* **What you have to do**
Change "bottom bar" to "top bar" in everything from the line containing "871x406 pixels. How" down to the line containing "click(341, 389)", and return only those lines with the pictures left out.

* **Task inputs**
────────────────────────────────────────

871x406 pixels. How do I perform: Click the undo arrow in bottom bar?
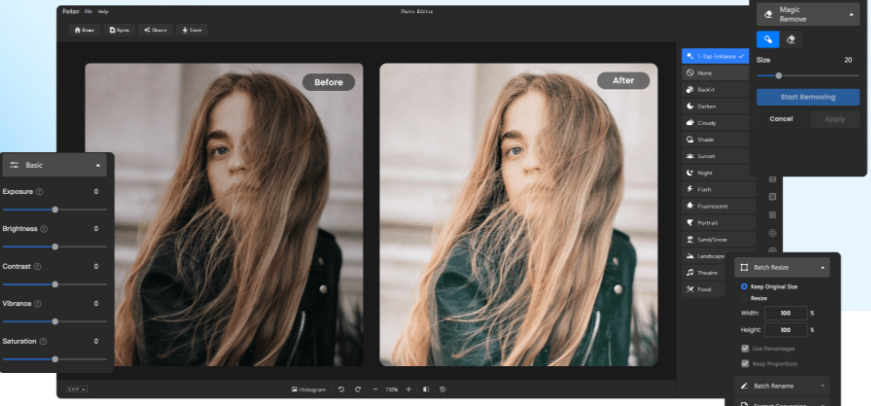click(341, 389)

────────────────────────────────────────

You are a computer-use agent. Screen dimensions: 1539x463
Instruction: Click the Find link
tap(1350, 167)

────────────────────────────────────────

* **Answer to the task**
871x406 pixels. How do I perform: Click the undo arrow in top bar?
click(341, 389)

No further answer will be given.